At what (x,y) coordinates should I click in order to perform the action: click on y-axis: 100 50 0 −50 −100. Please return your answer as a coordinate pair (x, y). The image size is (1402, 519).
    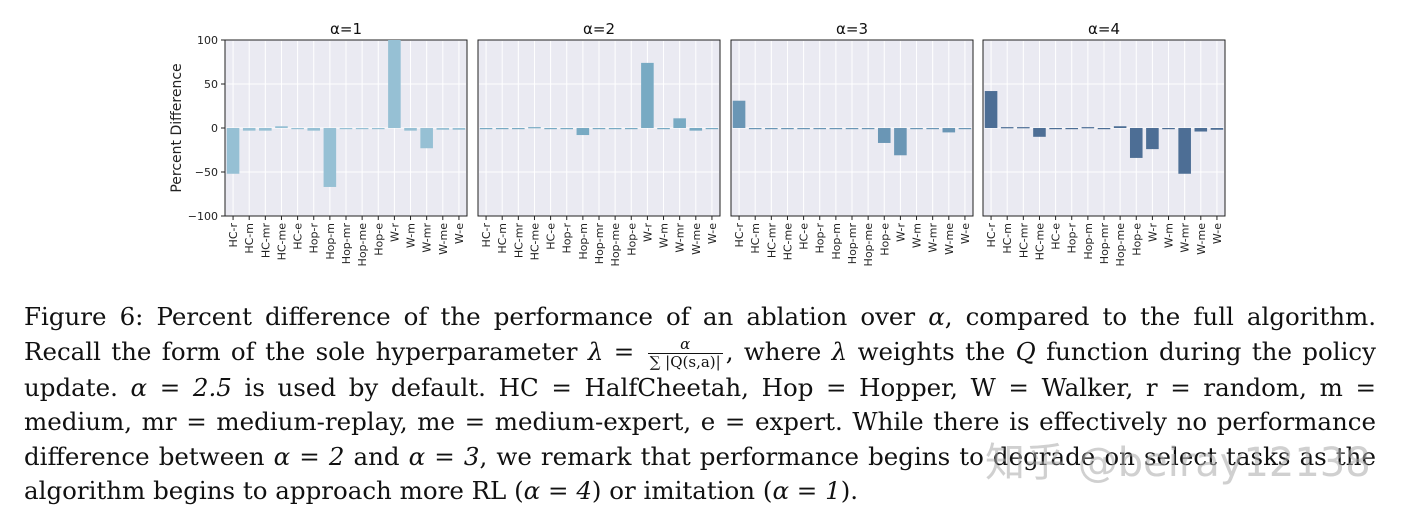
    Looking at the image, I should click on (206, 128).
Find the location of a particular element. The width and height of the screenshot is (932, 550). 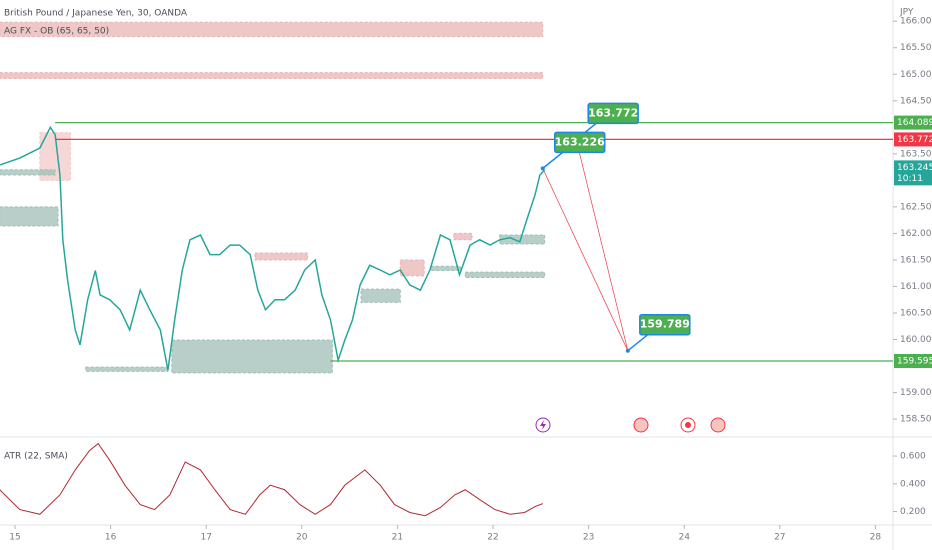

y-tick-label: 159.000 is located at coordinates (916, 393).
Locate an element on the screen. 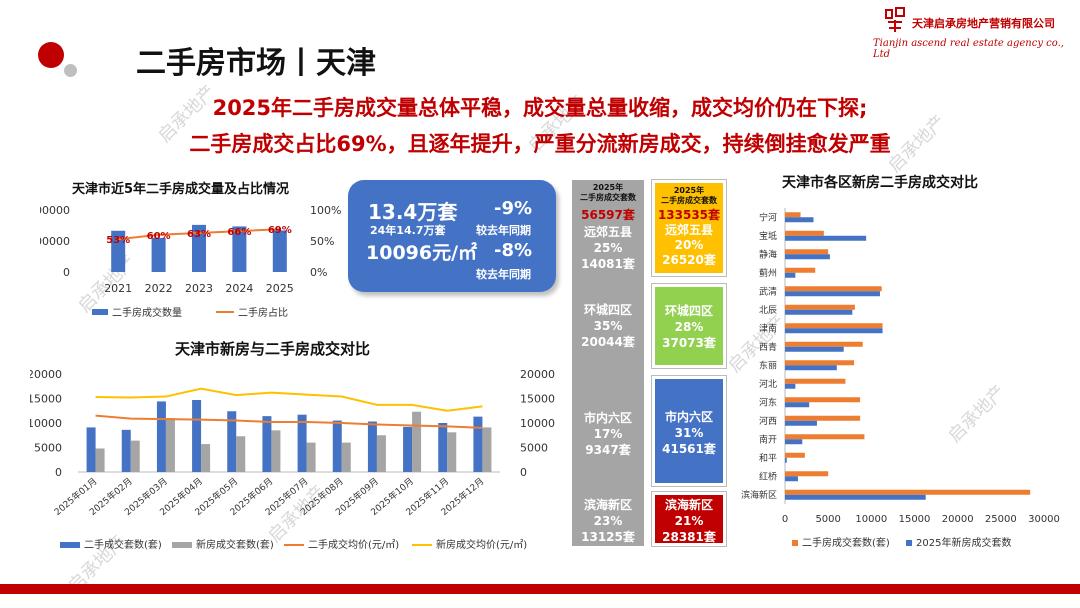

......

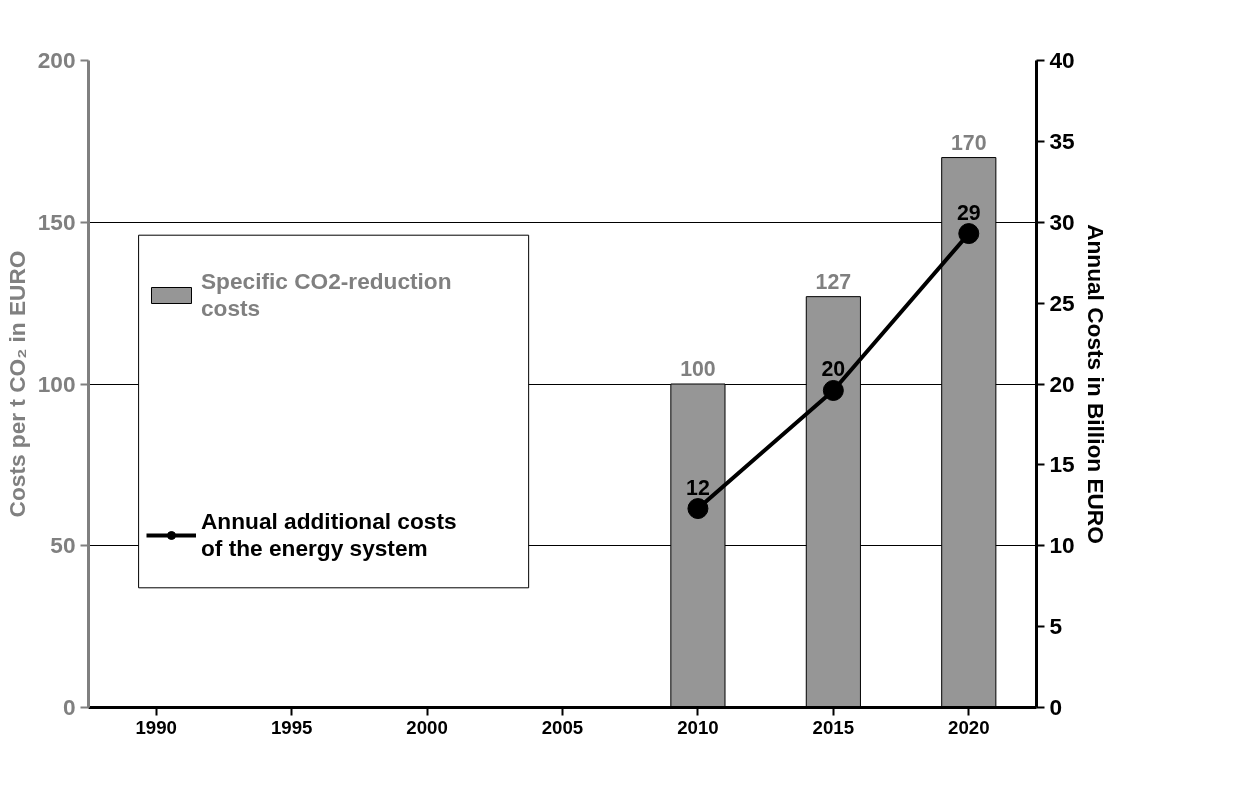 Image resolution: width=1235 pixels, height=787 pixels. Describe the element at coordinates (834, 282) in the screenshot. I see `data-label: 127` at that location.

......

**What is being asked:**
Return the lines of the listing above, starting with the line that contains "At what (x,y)" and going on through the line that contains "Locate an element on the screen.", with both of those lines included. Leave the pictures out of your answer.

**Written answer:**
At what (x,y) coordinates should I click in order to perform the action: click on y-axis: 100 50 0 −50 −100. Please return your answer as a coordinate pair (x, y). The image size is (1402, 519).
    Looking at the image, I should click on (206, 128).
Find the location of a particular element. The width and height of the screenshot is (932, 550). 

y-tick-label: 159.000 is located at coordinates (916, 393).
Locate an element on the screen. 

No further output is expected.